Sunday, July 15, 2018

Universal's Holmes Revisited, My Facebook Notes - Part 1

Nigel Bruce and Basil Rathbone as Dr. Watson and Sherlock Holmes.
Every so often, I have to revisit Universal's Sherlock Holmes series (1942-46), just for the love of the films - and to see how well they are continuing to hold up under time and familiarity.

Naturally I began with SHERLOCK HOLMES AND THE VOICE OF TERROR and SHERLOCK HOLMES AND THE SECRET WEAPON - the first of Universal's contemporary war-themed programmers about the great Baker Street detective. In some ways, what’s old is sadly new again. I'm not going to take the time to go back and copy out dialogue, but it was eerie to hear isolationist MAGA-like rhetoric coming from the mouths of Limehouse criminals. Also interesting that the villains of these two pieces turn out to be a wealthy war profiteer (Lionel Atwill as a creepily snake-eyed Professor Moriarty) and a Third Reich officer masquerading as a high-ranking member of the British government, who is attempting to dominate the empire with terrorist appropriation of the media. Same as it ever was?

The next film in the series, SHERLOCK HOLMES IN WASHINGTON, is more incidentally war-related, going under the surface of international relations to explore the subject of espionage. It boasts George Zucco presiding over various MUMMY props as an international spy ringleader living under the guise of an antiques store owner who just happens to be, once again,  one of the wealthiest, most respected men in town. Henry Daniell is in it too, though he’s thrown away in a bit part. The first of the series to be produced and directed by Roy William Neill (who effectively took over from this point), IN WASHINGTON introduces the series' hallmarks of droll humor, marvelous character actors, and a more successful accommodation of the Conan Doyle literary tropes within the contemporary setting.

It was followed by SHERLOCK HOLMES FACES DEATH, based on “The Musgrave Ritual.” This is one of the series’ best, a gothic mystery set in a convalescent home for shellshocked veterans (thus the contemporary element, and one critical of the emotional fallout of war), resulting in a bevy of memorably eccentric performances. Very often I remember moments from these films but cannot assign them to a particular title; this is the one in which Holmes, testing a man's reported alibi, upsets Mrs. Hudson (Mary Gordon) by firing a series of bullets into the lapels of a head and shoulders sketch of a man on his apartment wall. A very young, pre-MGM Peter Lawford appears briefly as a uniformed customer of the pub, The Rat and The Raven. We see the Raven, but are left to take the Rat on faith.

▸ **Data extract**
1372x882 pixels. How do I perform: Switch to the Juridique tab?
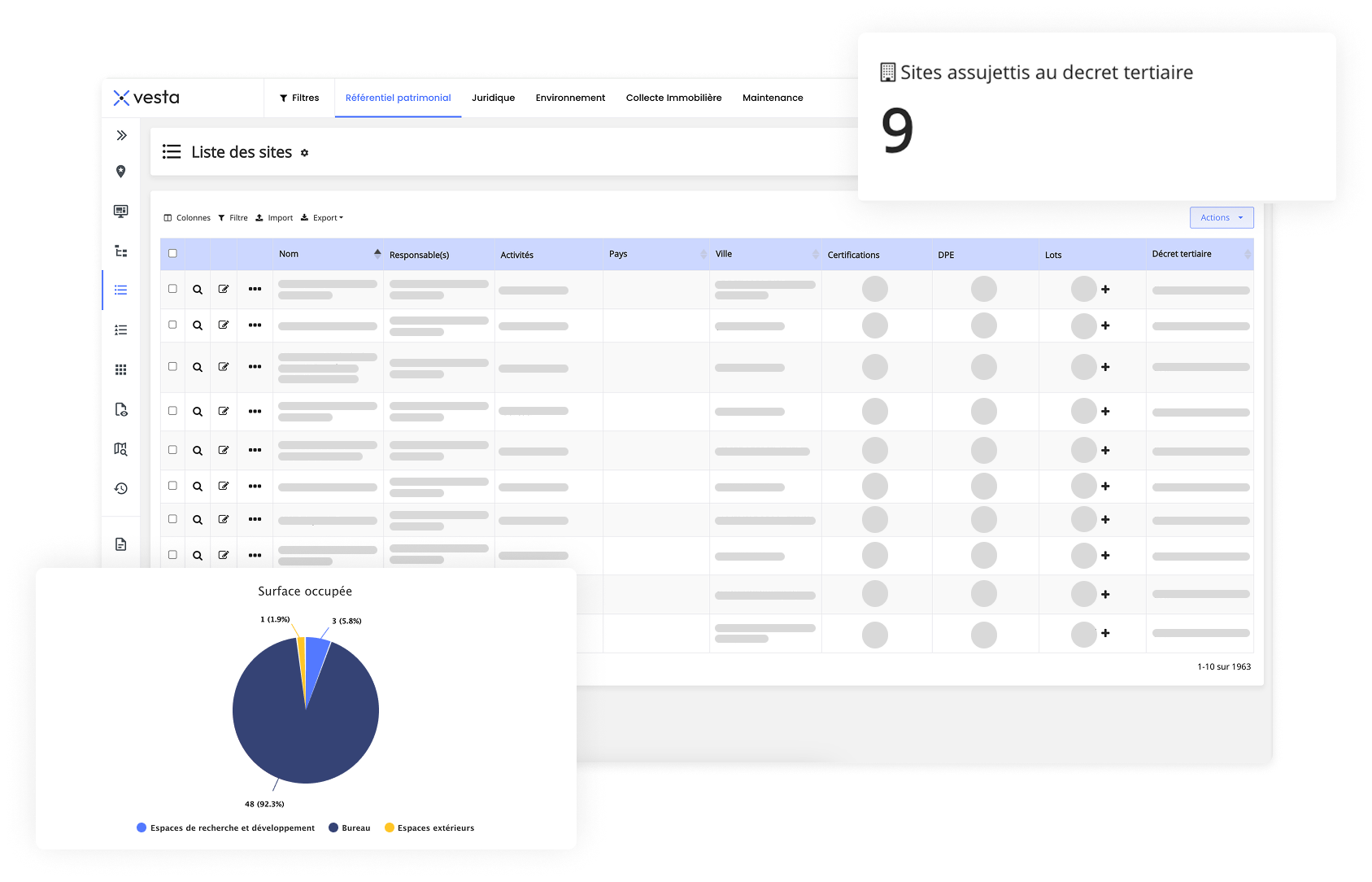pos(493,98)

▸ **Things to do**
1) Write out the stretch of the post on Universal's Holmes series from "Sunday, July 15, 2018" through "time and familiarity.".
2) Using the post on Universal's Holmes series, answer yes or no to each statement and quote the words that decide it: (a) SHERLOCK HOLMES IN WASHINGTON was the first film in the series produced and directed by Roy William Neill. (b) Henry Daniell has a major role in SHERLOCK HOLMES IN WASHINGTON. (c) SHERLOCK HOLMES FACES DEATH is based on "The Musgrave Ritual."
3) In the post on Universal's Holmes series, who plays Mrs. Hudson in SHERLOCK HOLMES FACES DEATH?

▸ **Exercise results**
1)
Sunday, July 15, 2018

Universal's Holmes Revisited, My Facebook Notes - Part 1

Nigel Bruce and Basil Rathbone as Dr. Watson and Sherlock Holmes.
Every so often, I have to revisit Universal's Sherlock Holmes series (1942-46), just for the love of the films - and to see how well they are continuing to hold up under time and familiarity.

2)
(a) Yes: "The first of the series to be produced and directed by Roy William Neill (who effectively took over from this point), IN WASHINGTON introduces the series' hallmarks"
(b) No: "Henry Daniell is in it too, though he’s thrown away in a bit part."
(c) Yes: "It was followed by SHERLOCK HOLMES FACES DEATH, based on “The Musgrave Ritual.”"

3) Mary Gordon.